Maryland Man Arrested for Allegedly Lying About Military Service

By Edmund DeMarche, FoxNews.com – 01/26/2011

A Maryland man who the FBI says posed for years as a retired army special forces colonel and made a career lecturing law enforcement agencies about global terrorism and human trafficking across the country has been arrested.

William G. Hillar, 66, was arrested at his home Tuesday and faces a federal count of mail fraud for payment he received for lectures he gave at Monterey Institute of International Studies in California, according to court papers.

Hillar’s former website, which has since been taken down, claimed that he is a retired Colonel of the U.S Army Special Forces and served in Asia, the Middle East and Central and South America, according to court papers.

Sporting this resume, Hillar apparently had no problem finding work.

His client list included dozens of schools and agencies across the country, ranging from FBI and Army units to local and state police agencies from Idaho to Georgia, reported the Herald.
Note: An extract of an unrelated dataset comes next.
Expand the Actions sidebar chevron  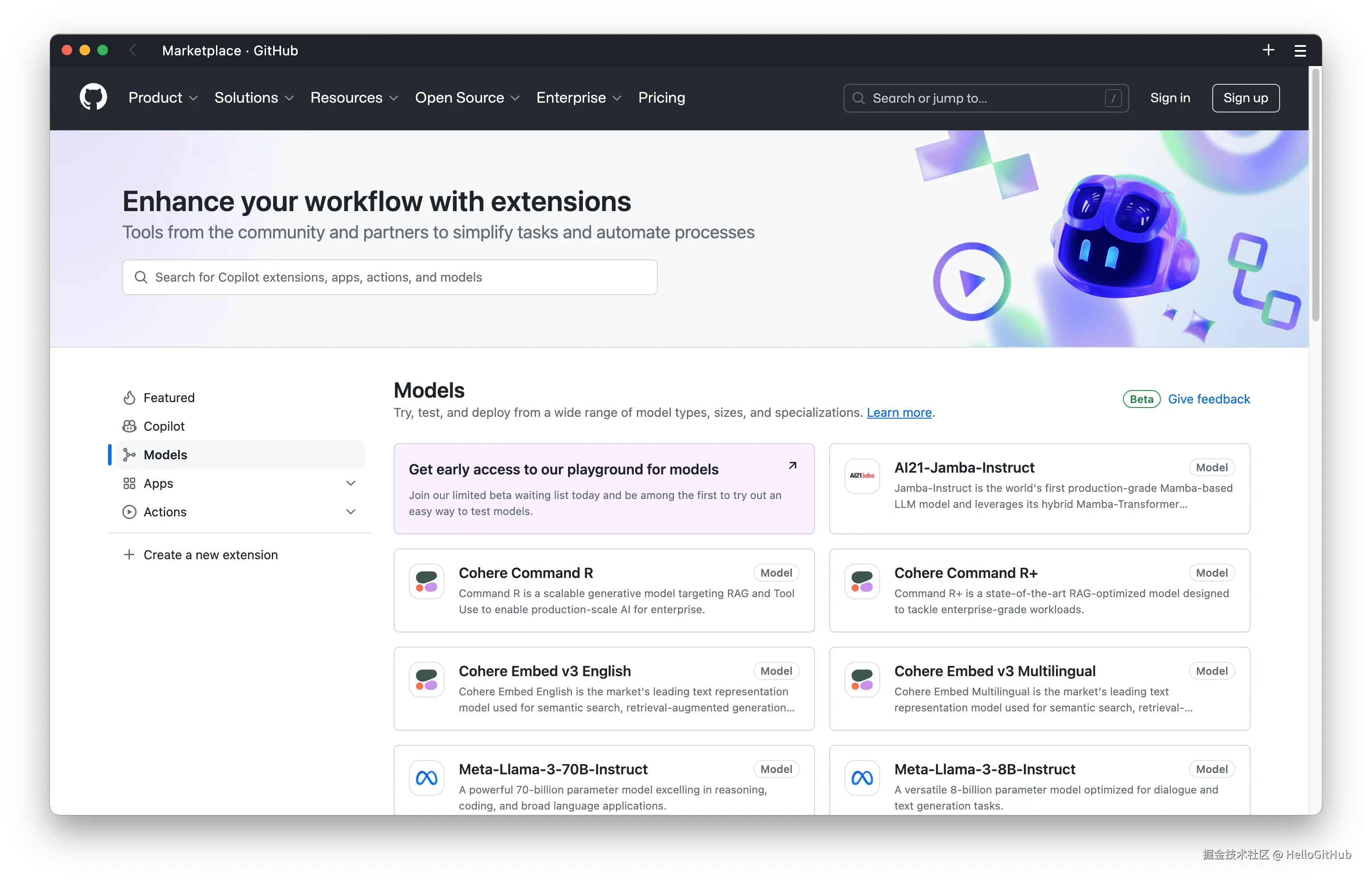click(351, 512)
The investigation found that Hillar was never a Green Beret nor did he serve in the U.S. Army. The highest rank he reached was radarman in the Coast Guard, serving from 1962 to 1970. Court papers go on to say Hillar was never deployed to the locations he stated in his biography and never underwent any documented training to support claims of knowledge in counter-terrorism, explosive ordinance, emergency medicine or psychological warfare.